PASSAGE TO READ —
______________________________

In order to use the WriteEntry method, you must create TarEntry objects. These can be instantiated in one of two ways. You instantiate either by passing the constructor an array of bytes that constitutes the actual Tar header, or by passing the constructor a TarHeader object, which contains the same information, but in a more easily accessible manner.
When you instantiate a TarHeader object, it is created with the default settings for all of the many fields available. Many of these fields are read-only or constant, and as such don’t often concern the programmer. Some fields you will want to set are: name, size, and version. It is important to set the size field correctly, as the write method on a TarOutputStream (which TarArchive uses) will throw an exception if you attempt to write data beyond the header’s size parameter. However, to get around all of this confusing class hierarchy, it is possible to use the public static factory function CreateEntryFromFile to automatically create the TarEntry and appropriate header information given just a string representing the filename from which the object is to be created.
Both of the above processes can be accomplished using the TarInputStream and TarOutputStream objects as well, using much the same process as was discussed earlier with Zip files. Of course, after you’ve used the Tar classes to create a single file from many files, you can then run that file through the GzipOutputStream to compress it.
Conclusion
In general, these classes make creating and working with archive files easy and intuitive. With just a few class instantiations and method calls, you can easily create and open Zip archives. This could potentially make sending large amounts of data over a network much simpler and faster, if you are writing a network or Web application. You can find the library at www.icsharpcode.com.

______________________________

REQUEST A — Which fields does the passage on Tar archives say you will want to set on a TarHeader object?

______________________________

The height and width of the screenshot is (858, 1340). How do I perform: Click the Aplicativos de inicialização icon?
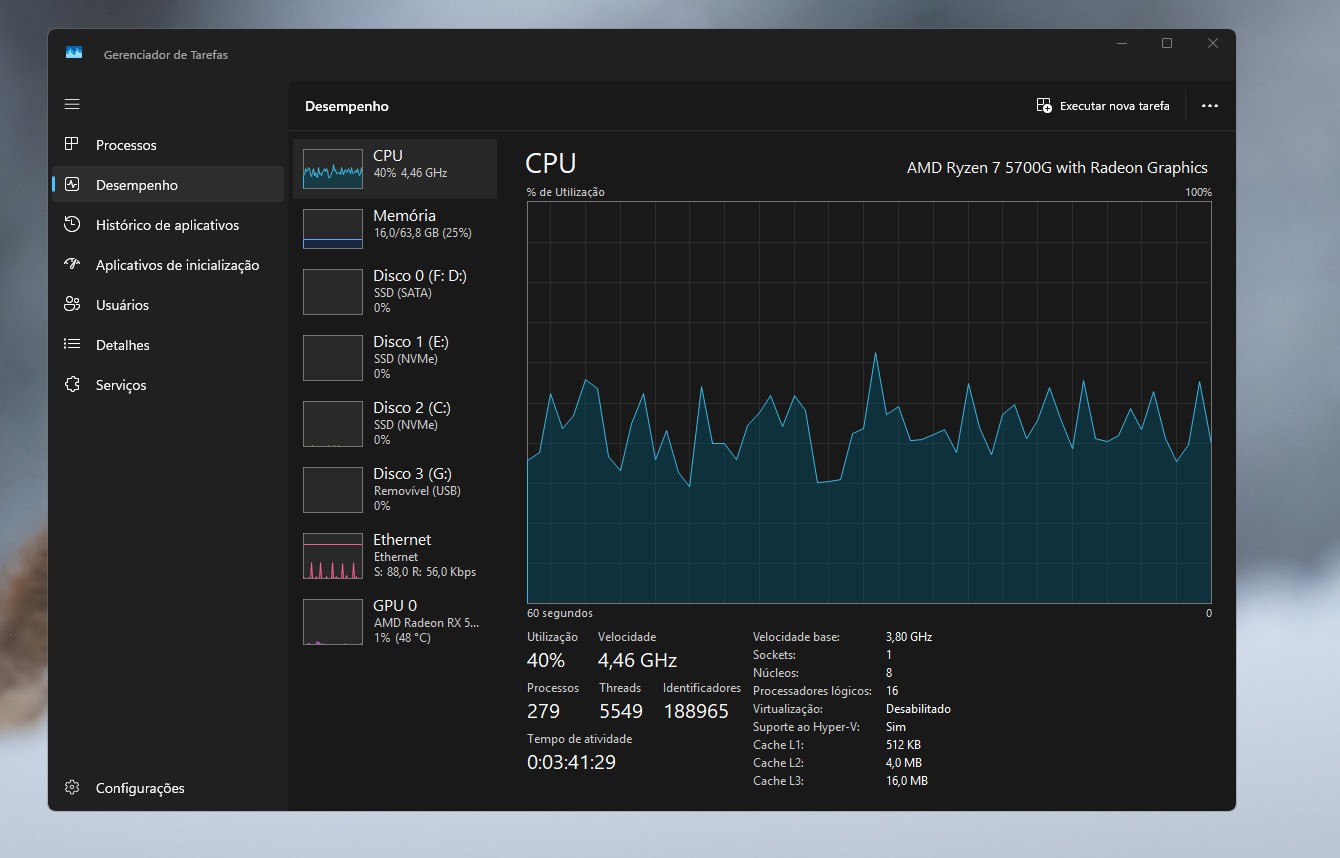point(72,265)
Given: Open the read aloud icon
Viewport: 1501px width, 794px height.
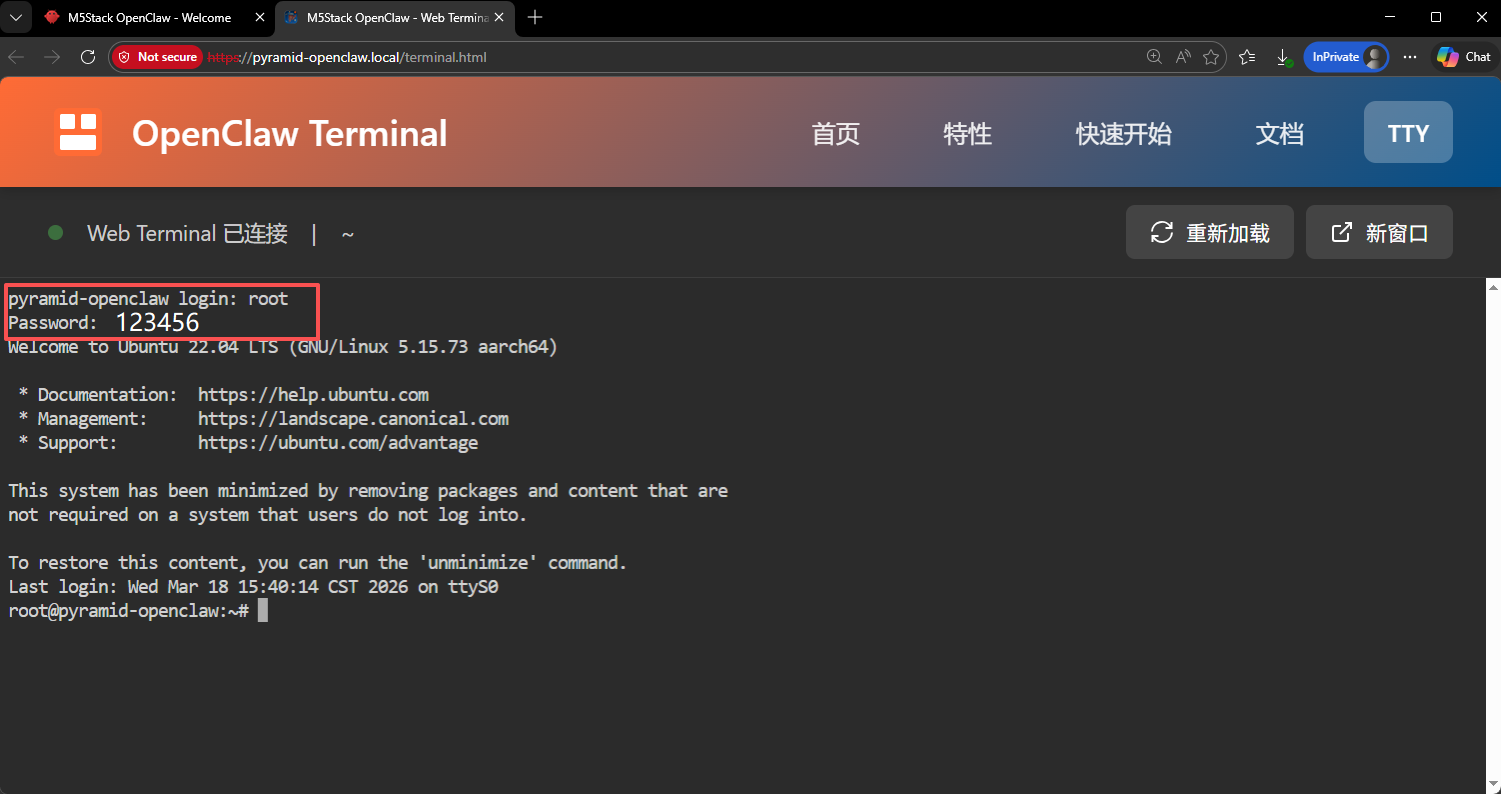Looking at the screenshot, I should 1183,57.
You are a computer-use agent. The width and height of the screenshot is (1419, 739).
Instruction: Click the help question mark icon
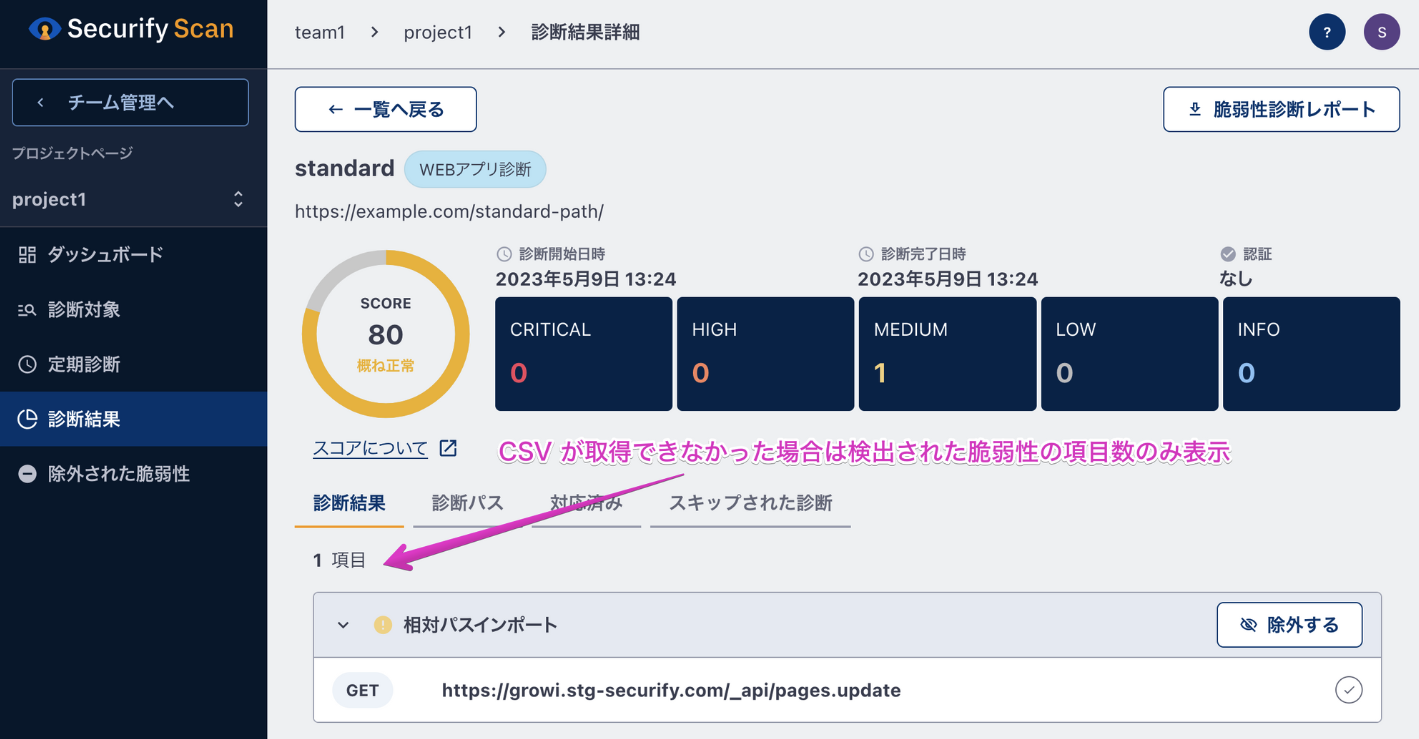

______________________________

REQUEST B — In the records, rewrite everything from the line with "Given: Open the read aloud icon" through the end of the records with every "icon" changed to "button" and the rest unchanged. Leave the pictures out.

WRITTEN SOLUTION A — name, size, version

WRITTEN SOLUTION B —
Given: Open the read aloud button
Viewport: 1501px width, 794px height.
Looking at the screenshot, I should 1183,57.
You are a computer-use agent. The width and height of the screenshot is (1419, 739).
Instruction: Click the help question mark button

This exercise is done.